“I’m sorry for what I saw on the news this morning. About your friend. About Miss Hannaford.”
“Thank you. But she’s all right, you know. She’s just got a broken arm.”
“They didn’t say on the news. They said some woman tourist from New York was dead.”
“Caroline Barrens, yes. She wasn’t a tourist though. She was the representative of some kind of PAC. Health care reform. Single payer system. That kind of thing.”
“Yes,” Evelyn nodded. “Well. I was thinking. That it might make sense, you know. The pipe bomb.”
“I wish it made sense to me.”
Gregor Demarkian sounded sincere. Evelyn relaxed a little more. She liked this man’s face. She liked it a great deal. It was lined and soft and gentle. It was much better than Henry’s. Maybe if she left Henry she could marry Gregor Demarkian. Maybe this Bennis Hannaford person wouldn’t mind.
“Well,” Evelyn said. “The thing is. Patsy was a big supporter of Julianne Corbett’s. Did you know that?”
“I know she’s on the contributors’ lists for Julianne Corbett’s campaign,” Gregor said. “Those are the public lists, you know, the ones you have to publish by law.”
“I didn’t know about the money,” Evelyn admitted, “but Patsy really admired Julianne Corbett. She had pictures of her all over the house. Did you find the pictures in the house?”
“No.” Gregor Demarkian was watching her very carefully now. “No, we didn’t.”
“Well, Patsy had them. And she was always saying that Julianne Corbett was the woman she would be if only she had made different choices in her life. Julianne Corbett was what she would be if she was only at her best. Does that make sense?”
“I think so.”
“I wish it made more sense to me. She was very intense about it. And Sarah Lockwood said she didn’t understand it at all, because Julianne Corbett was so low rent, because of all the makeup she wears, you know, and the jewelry and the hats. Does she wear all that stuff in person?”
“She did last night. Except I don’t think she was wearing a hat. I don’t really remember.”
“I thought maybe that that stuff was just for the public, you know, a way of creating a personality people will remember and then when they went to vote you might be the only one they’d heard of. Patsy said it didn’t matter to her what Julianne Corbett wore, she was a wonderful woman. And Patsy said that anytime she looked at her, she wanted to change her life. And maybe she did.”
“Maybe she did,” Gregor Demarkian agreed.
“But I was thinking of something else,” Evelyn continued. “I was thinking that maybe it wasn’t Patsy who blew up her car. Maybe it was somebody who hated Patsy and everything about her and they blew her up first and now they’ve decided to blow up this woman she idolized. Do you see?”
“But there wasn’t a body in the Volvo when it blew up,” Gregor said. “There was no one in the car.”
“Maybe there was supposed to be. Maybe the bomber is just inept. Maybe Patsy is afraid now and she’s in hiding.”
Gregor Demarkian nodded. “I think she’s in hiding. What about her husband? Do you think somebody other than Patsy MacLaren Willis shot her husband?”
Evelyn looked back at the brick Federalist. Henry was no longer in the driveway. The house looked blank. She adjusted the hat on her head again.
“It’s funny,” she said. “I completely forgot about Stephen.
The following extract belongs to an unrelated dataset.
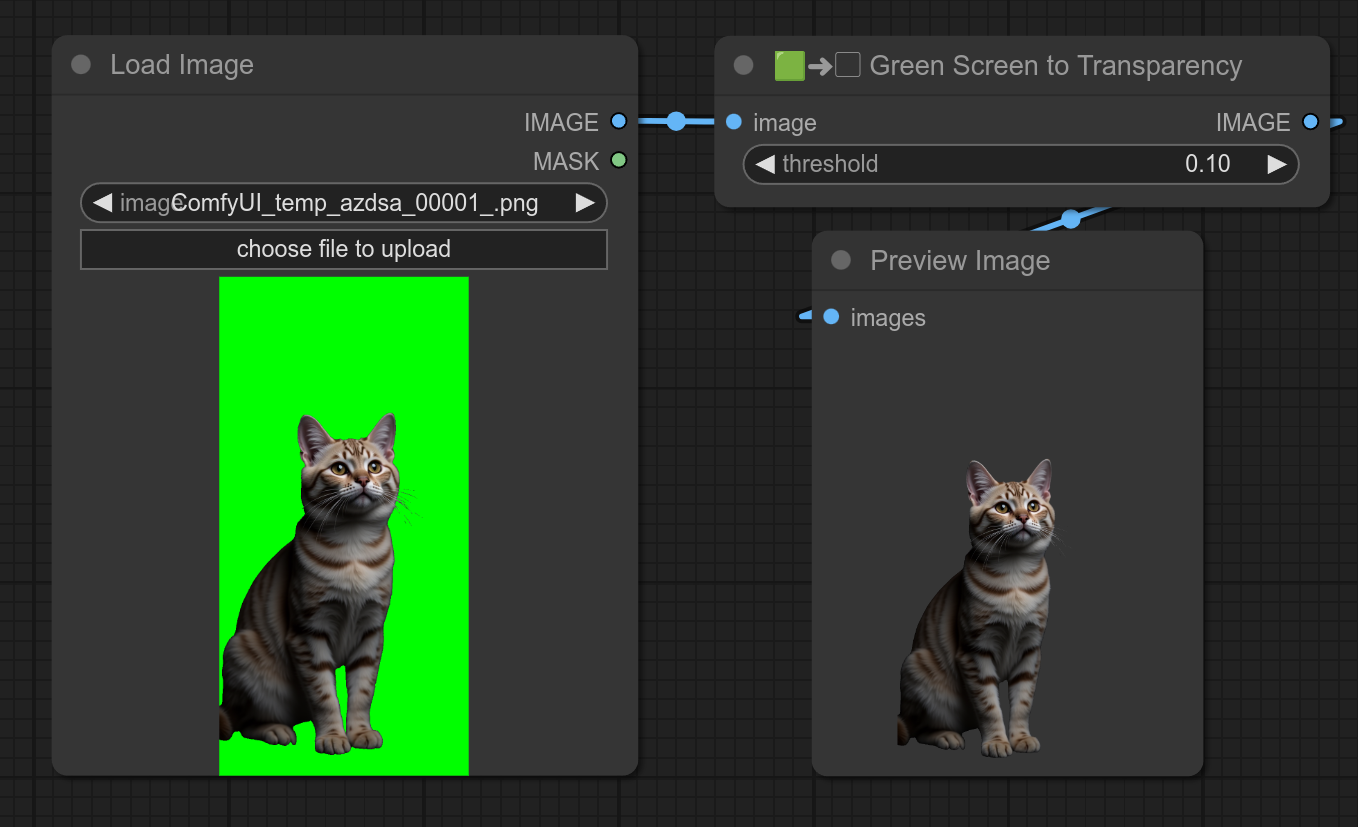
Task: Click the transparency checkbox icon in Green Screen title
Action: pyautogui.click(x=847, y=64)
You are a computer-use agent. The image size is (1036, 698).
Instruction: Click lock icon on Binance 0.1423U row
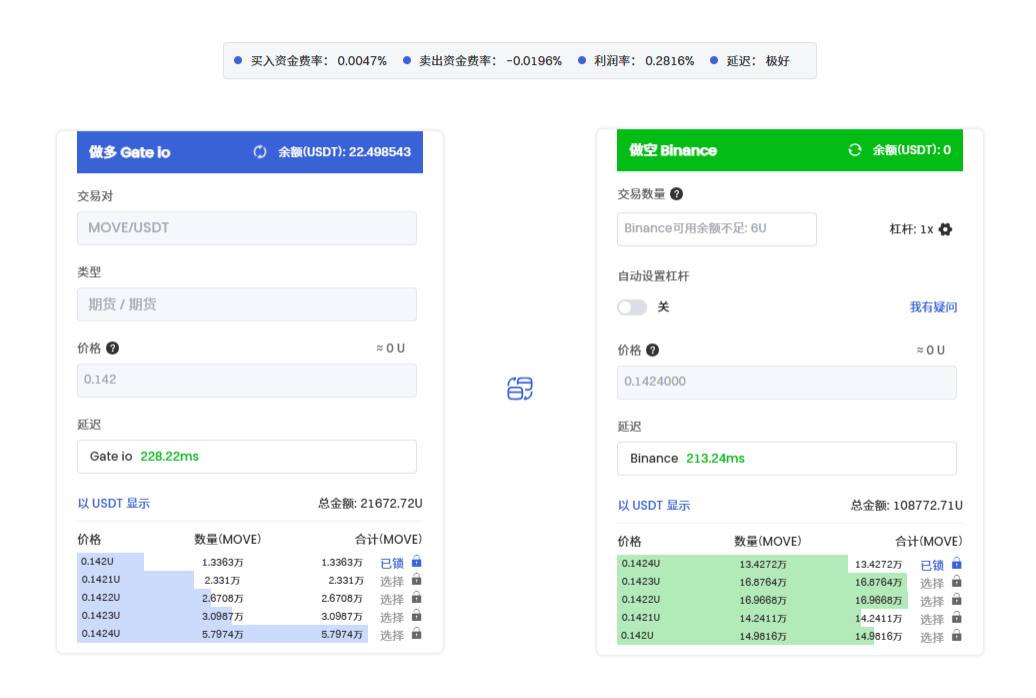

I mean, he was never around, do you know what I mean? He had some job that made him travel for weeks at a time and he was just never here. I’d heard that was going to change though. He was getting promoted or something and he was going to be able to stay put in the Philadelphia office instead of traveling all the time. Had you heard that?”
“Yes. Yes, I had.”
“Nobody else could have killed him though.” Evelyn felt suddenly depressed. She motioned back at the Federalist. “I live there. I was sitting in my window seat almost all that morning. I saw Patsy leave. With all those clothes, you know.”
“She was carrying clothes?”
“She had tons and tons of them loaded into the Volvo. But it was just her. Nobody else came out of the house with her. She left all on her own.”
“Did she take anything with her besides the clothes?”
“Nothing that I could see. I don’t want you to get the impression that I was spying. I wasn’t spying. I sit in my window seat a lot at that time of the morning. Mostly, there isn’t anybody at all around except maybe people coming out to get their newspapers. The newspapers are supposed to be delivered right to your doorstep, but they end up on the lawns a lot.”